Он сбился с настроя — "бежать и резать всех подряд".

— А если сына посадят — это ее наверняка убьет, — все тем же ровным и участливым тоном продолжил я.

— А ты что, предлагаешь утереться? — уже спокойно задал он вопрос.

— Ну зачем же… Ты за кого меня держишь? Я вовсе не против. Только по-уму все сделать надо. Вдвоем пойдем. Ты не против?

Он испытующе уставился на меня:

— Тебе-то это зачем?

— Шац! — я перешел на обычный наш "разговорный" тон. — Боюсь я, шо Эсфирь Соломоновна, как порядочная еврейская мама — меня таки не поймет. И проклянет…

Я делал паузу.

— Дурак ты Генрих. Кто ж тебя одного-то отпустит? А — разведка? Не боись — прорвемся! Ты, как я понимаю, от своей цели не откажешься?

— Нет.

Я посмотрел ему в глаза. Там плескалась темная водица легкого безумия. Безумия отрешения от своей жизни и застывшей ненависти…

Он опять вернулся на войну. Это навсегда. Она ведь вечно с тобой — там внутри. Тот, кто воевал — знает это. Это состояние можно пригасить, забыть… но вот избавится от него — это никогда.

— Расскажу я тебе одну историю…

— Бля-а…! Ты что считаешь, что мне сейчас не хватает для полного счастья выслушать от тебя библейскую притчу о всепрощении?!!! Или о Юдифи? Или… — Геня, "слово изреченное — есмь ложь"?

— Мысль изреченная — есть ложь, — автоматически поправил меня Генрих. — Ты что со мной тут пришел Библию обсудить?

— Ну начнем с того, что пришел ко мне ты… А историю я тебе расскажу. Ты читал "Черную стрелу" Стивенсона?

— Нет.

"Черт, как-то я и забыл что с литературой тут тоже некоторый напряг". — Ладно, я расскажу тебе одну историю. Пойдем, прогуляемся. Ты передай мне пока гранатку… У меня в сейфике полежит.

Шац отрицательно покачал головой.

— Дай! Я обещаю тебе после разговора вернуть!

— Слово?

— Слово!

Он достал гранату и протянул мне…"ЭТО". Я слегонца опешил, увидев сей девайс. Оно не на что виденное мной раньше не походило. Кусок разделочной доски с кусками тола и приделанной сверху него "рубашкой". Запал крепился на рукояти, перед расширением доски.

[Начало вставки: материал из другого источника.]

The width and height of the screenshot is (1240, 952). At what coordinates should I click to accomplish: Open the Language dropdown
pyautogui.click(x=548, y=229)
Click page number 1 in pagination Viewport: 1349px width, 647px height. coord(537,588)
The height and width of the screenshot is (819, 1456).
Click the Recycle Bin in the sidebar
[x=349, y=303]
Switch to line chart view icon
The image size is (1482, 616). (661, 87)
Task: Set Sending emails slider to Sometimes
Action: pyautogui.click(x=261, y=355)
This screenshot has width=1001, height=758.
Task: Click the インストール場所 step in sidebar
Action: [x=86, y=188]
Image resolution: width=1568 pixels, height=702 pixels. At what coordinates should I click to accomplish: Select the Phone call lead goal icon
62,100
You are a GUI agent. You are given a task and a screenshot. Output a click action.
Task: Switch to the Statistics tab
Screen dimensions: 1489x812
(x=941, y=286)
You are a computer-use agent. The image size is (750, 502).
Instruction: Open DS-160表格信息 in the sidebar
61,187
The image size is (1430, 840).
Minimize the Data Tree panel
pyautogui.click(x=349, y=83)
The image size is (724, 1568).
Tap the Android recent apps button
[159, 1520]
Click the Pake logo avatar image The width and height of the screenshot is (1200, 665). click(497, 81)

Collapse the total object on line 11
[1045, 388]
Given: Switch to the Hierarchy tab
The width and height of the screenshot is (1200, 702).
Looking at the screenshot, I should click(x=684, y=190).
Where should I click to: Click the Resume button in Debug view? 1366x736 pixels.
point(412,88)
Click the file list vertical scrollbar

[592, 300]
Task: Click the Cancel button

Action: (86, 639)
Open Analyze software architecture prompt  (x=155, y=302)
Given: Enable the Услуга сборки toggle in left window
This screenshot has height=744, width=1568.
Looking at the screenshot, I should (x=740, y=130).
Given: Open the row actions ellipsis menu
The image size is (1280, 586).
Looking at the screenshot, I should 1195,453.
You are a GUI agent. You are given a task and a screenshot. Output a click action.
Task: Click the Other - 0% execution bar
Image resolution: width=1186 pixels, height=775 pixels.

— Скажи-ка мне Генрих что это?

— Граната…

— Я вижу, что оно не яблоко. Откуда сей… раритет?

— Нашел…

Отчего-то ответ Генриха прозвучал один в один, в духе Саида из "Белого солнца пустыни": "Стреляли…".

— А ты уверен, что это она?

— Да!

— Ну тогда пойдем, сначала я поведаю тебе кое-что, а потом ты мне. Я убрал гранату в сейф, только вот почему-то вертелось у меня в голове фраза из того же "Белого солнца": "Гранаты у него не той системы…". Мне кажется, я знаю, откуда эта фраза в фильме и что она значит — скорее всего, сценарист когда его писал, посмотрел на "ЭТО".

 

Глава 3

Информация неизвестная Николаю…

Решение Политбюро ВКП(б) "О развитии сети пивных в СССР", в просторечии именуемых "Голубой Дунай", принятое в 1945 году, было не афишируемой альтернативой. Альтернативой созданию различных клубов по интересам. Решение было принято на самом верху. Ибо озабоченность, чем занять массу демобилизованных и снять социальную напряженность, была достаточно большой. По всему Советскому Союзу от Прибалтики до Владивостока… повсюду были открыты "культурные" заведения — для отдыха трудящихся.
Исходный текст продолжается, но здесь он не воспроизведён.